What to do:
Starting from the line in which "Instruction: Follow the" appears, set down each line exactly through the end of the listing, and nothing else. Leave out pictures.

Entries provided:
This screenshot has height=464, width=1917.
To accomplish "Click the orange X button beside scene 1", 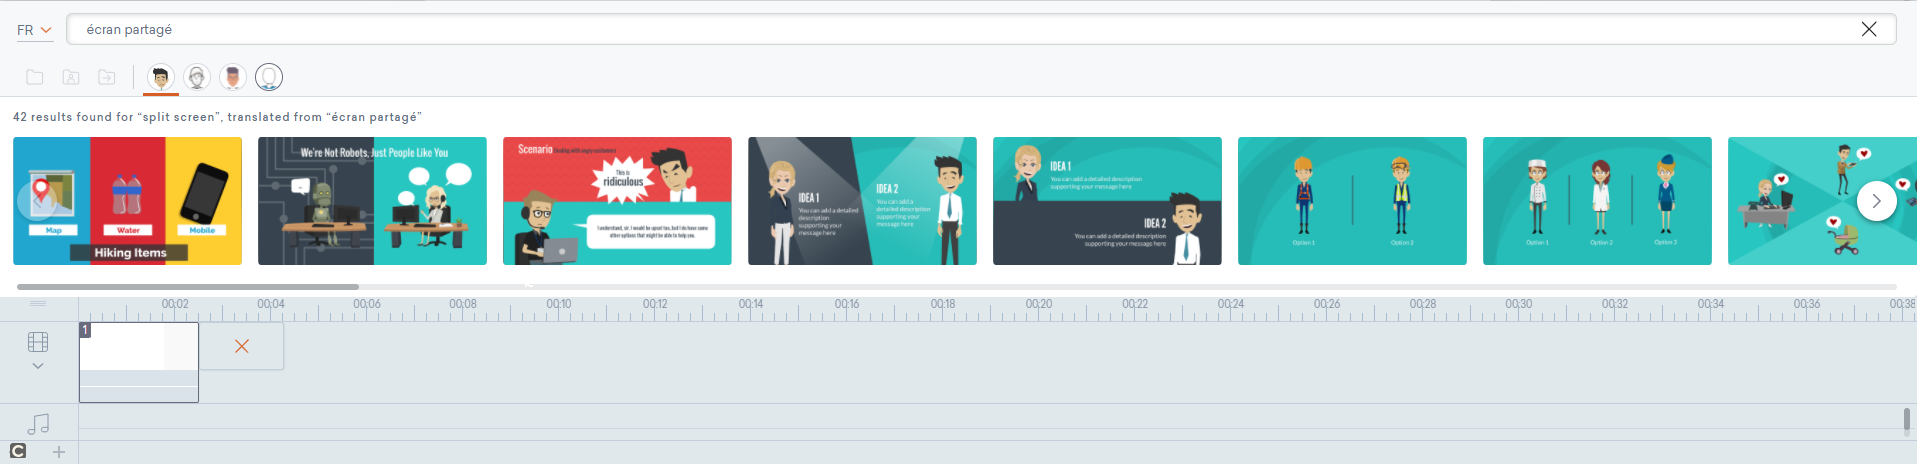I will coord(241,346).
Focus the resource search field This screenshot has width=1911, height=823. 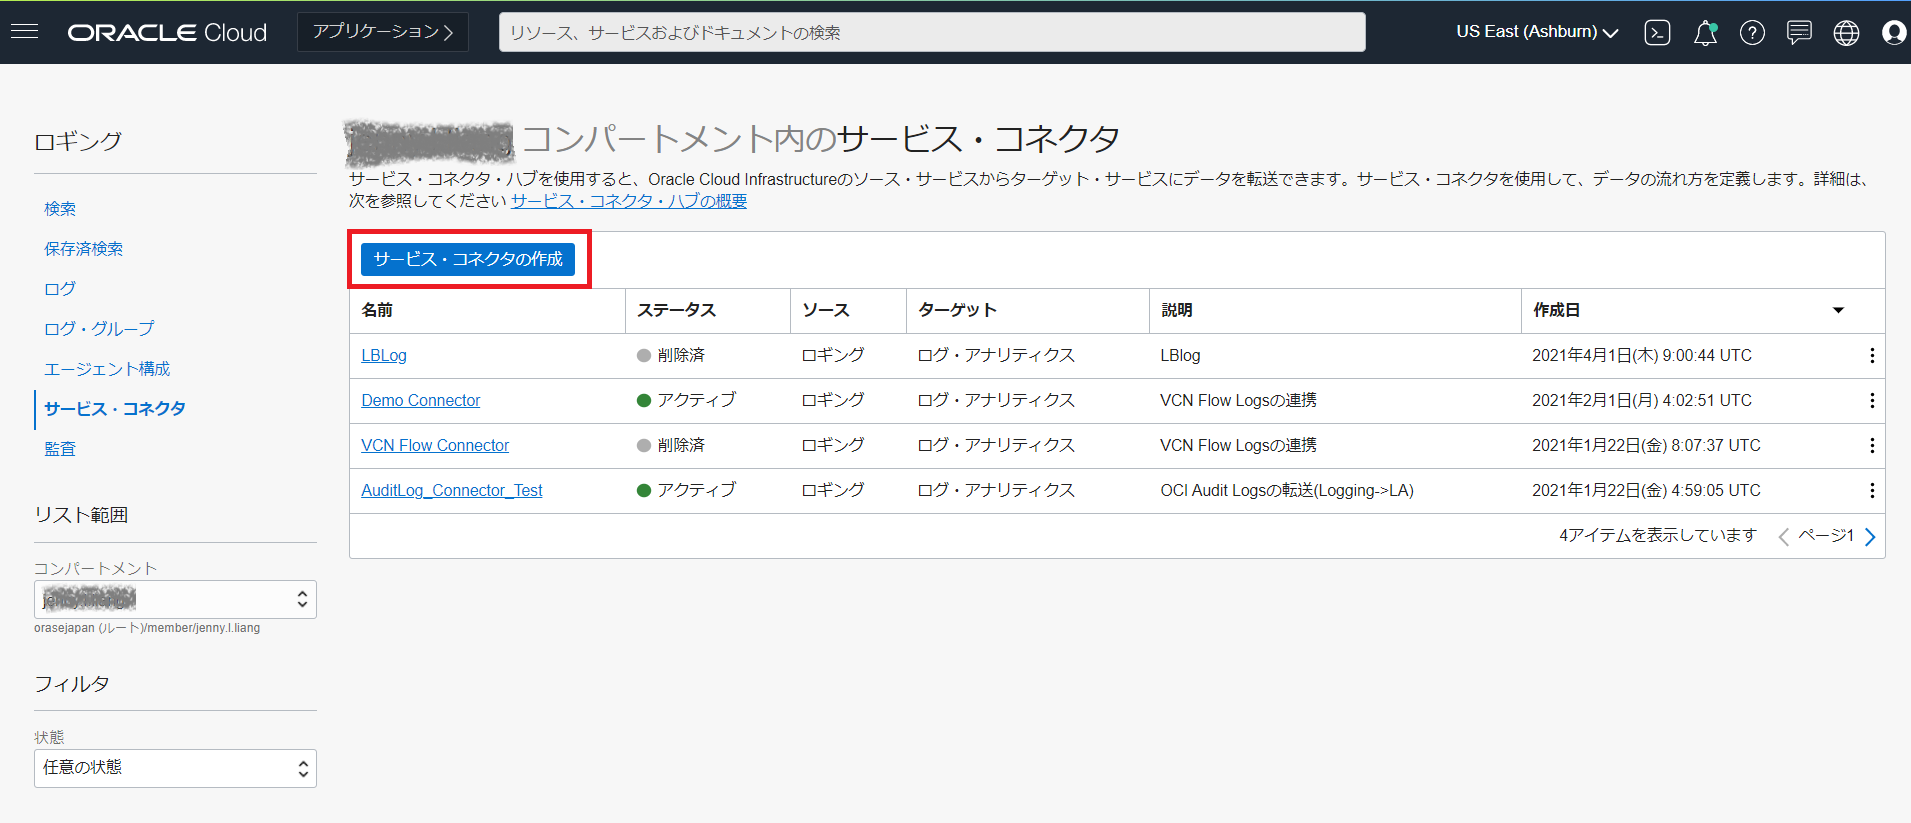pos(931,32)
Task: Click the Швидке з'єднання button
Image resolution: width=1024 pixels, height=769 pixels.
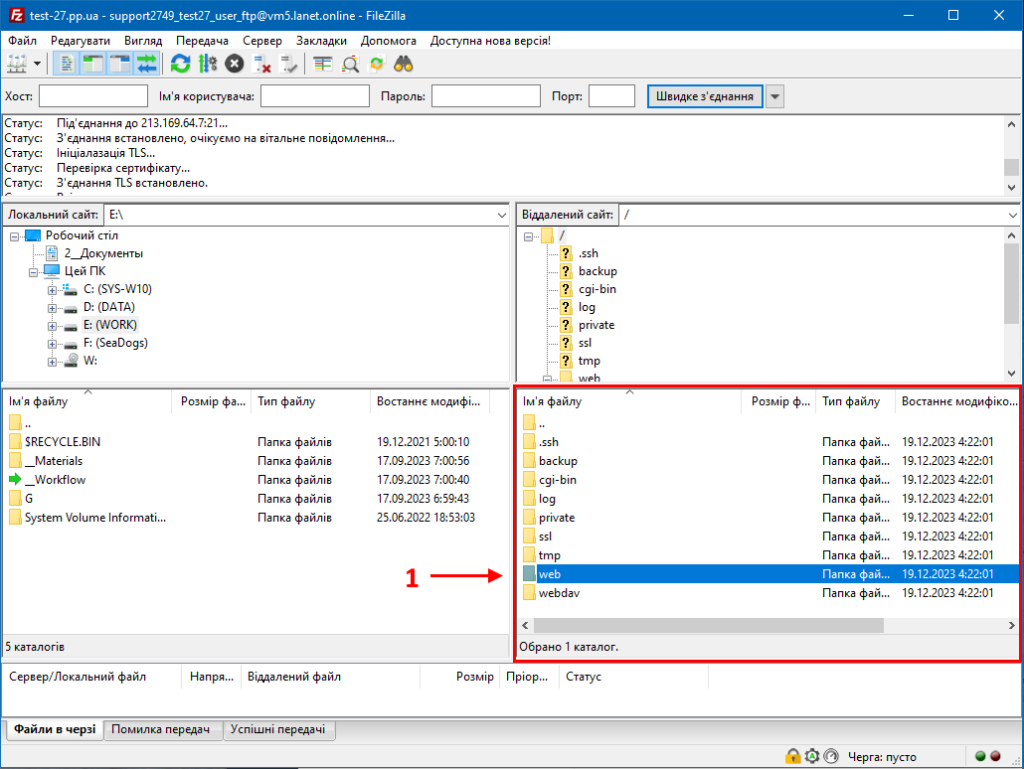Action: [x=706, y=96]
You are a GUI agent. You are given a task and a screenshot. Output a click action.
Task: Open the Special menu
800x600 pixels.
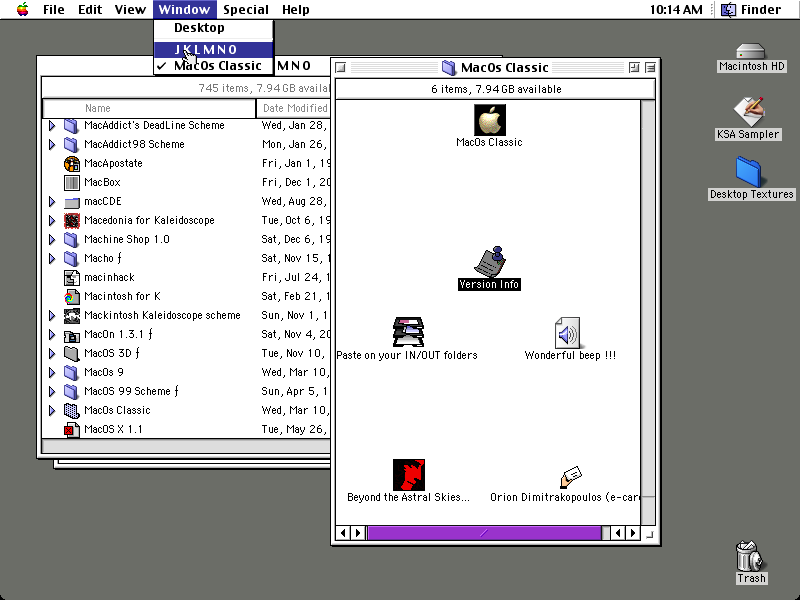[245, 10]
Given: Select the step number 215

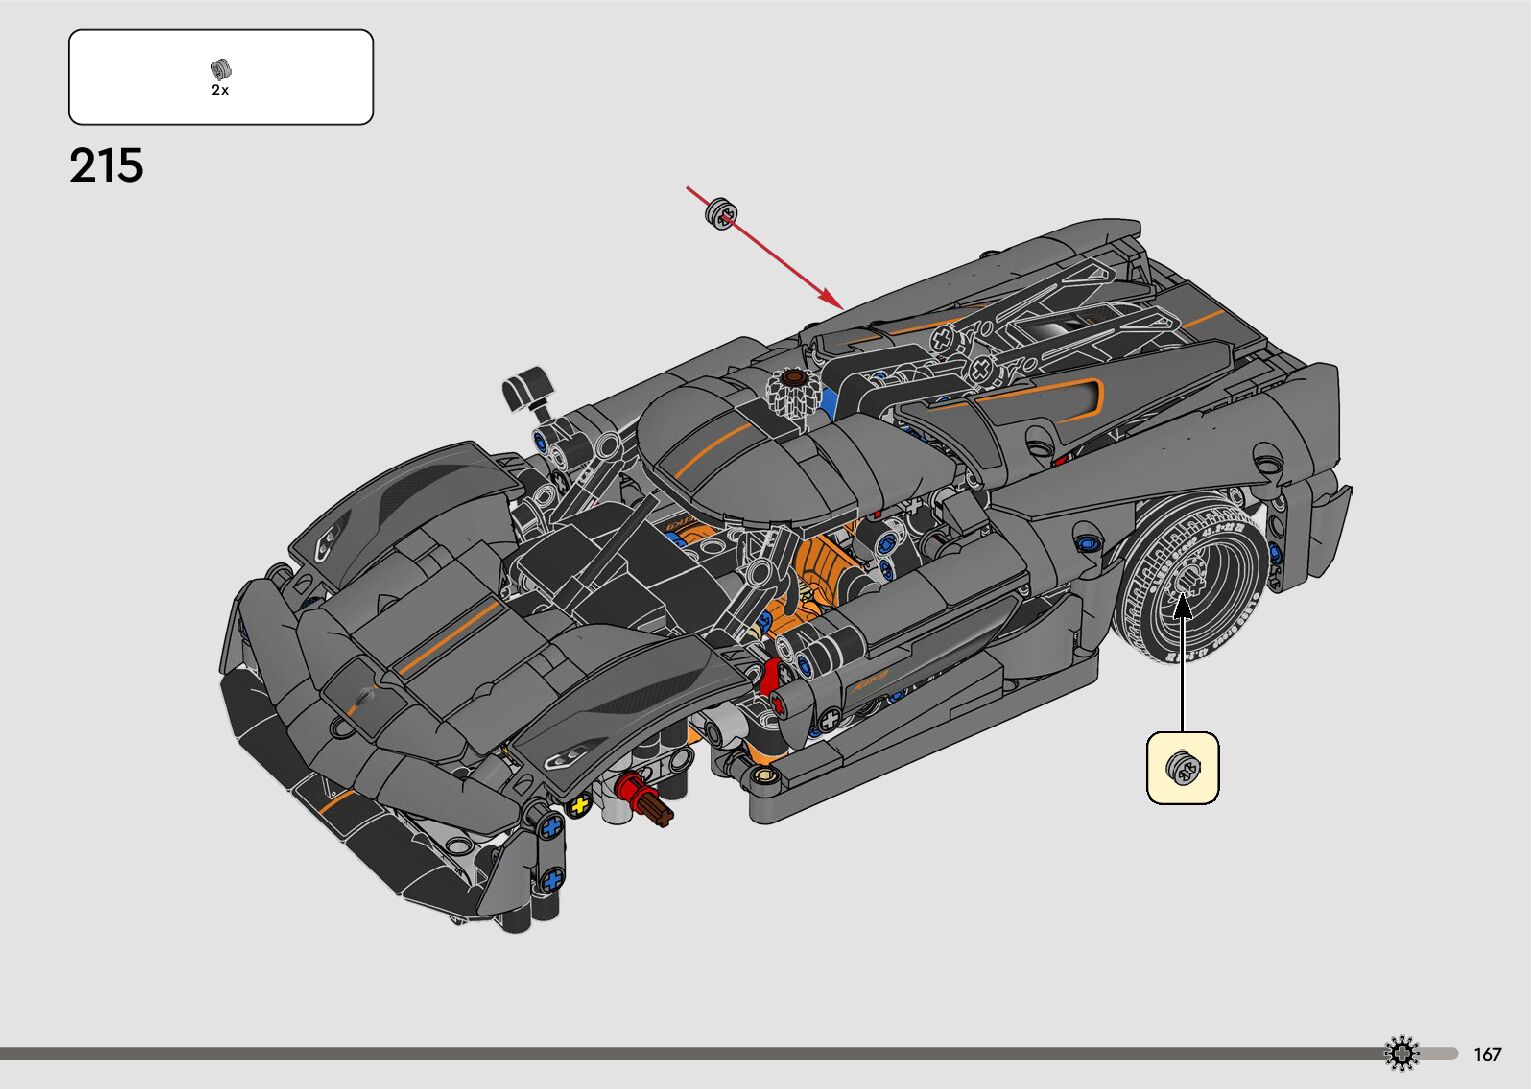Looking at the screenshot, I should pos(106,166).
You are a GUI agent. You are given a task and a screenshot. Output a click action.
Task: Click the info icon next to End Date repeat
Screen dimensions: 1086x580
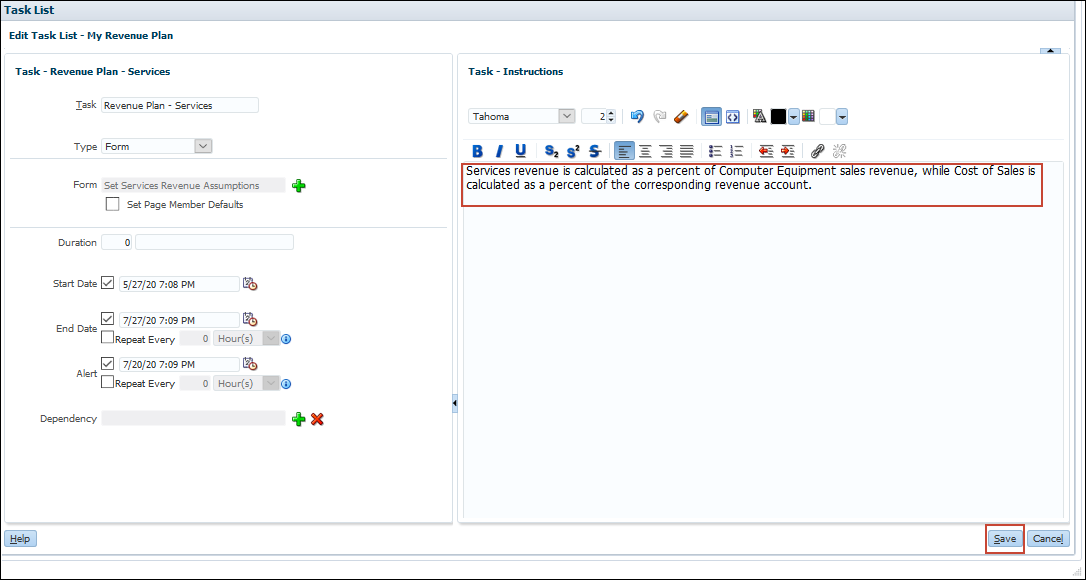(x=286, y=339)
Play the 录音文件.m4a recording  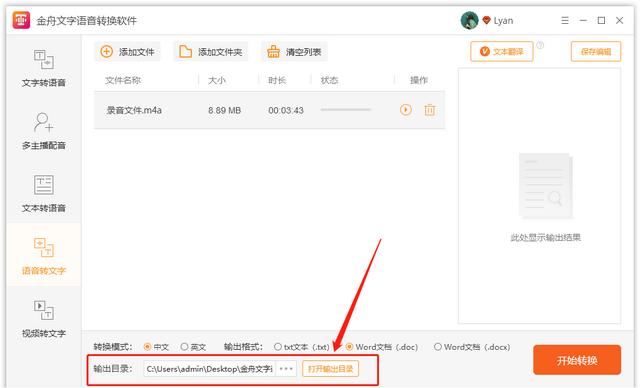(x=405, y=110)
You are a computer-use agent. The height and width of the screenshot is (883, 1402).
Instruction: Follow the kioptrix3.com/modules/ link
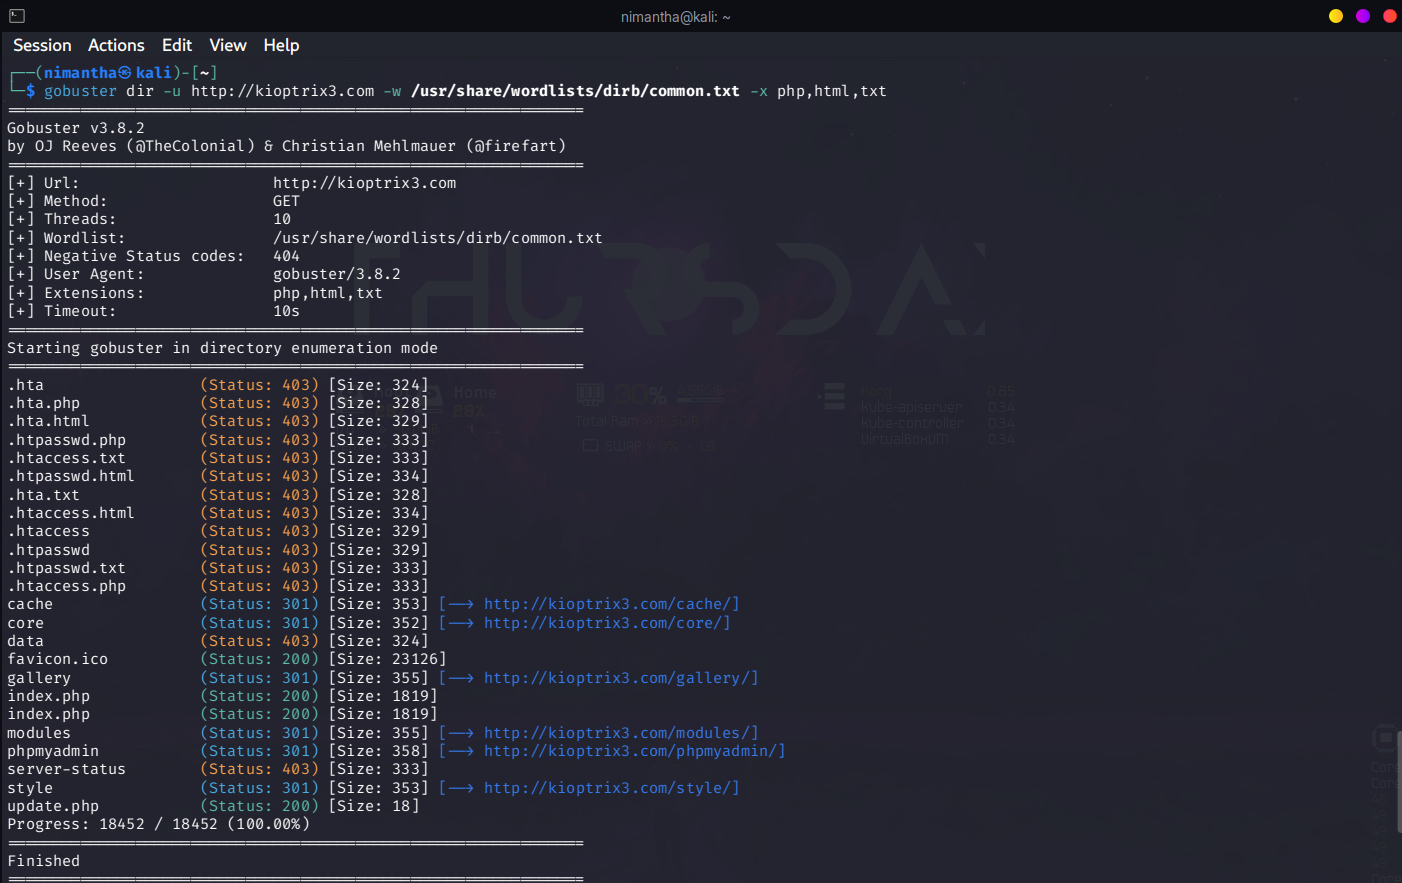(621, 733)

Output of the exercise:
Instruction: Follow the kioptrix3.com/modules/ link
(621, 733)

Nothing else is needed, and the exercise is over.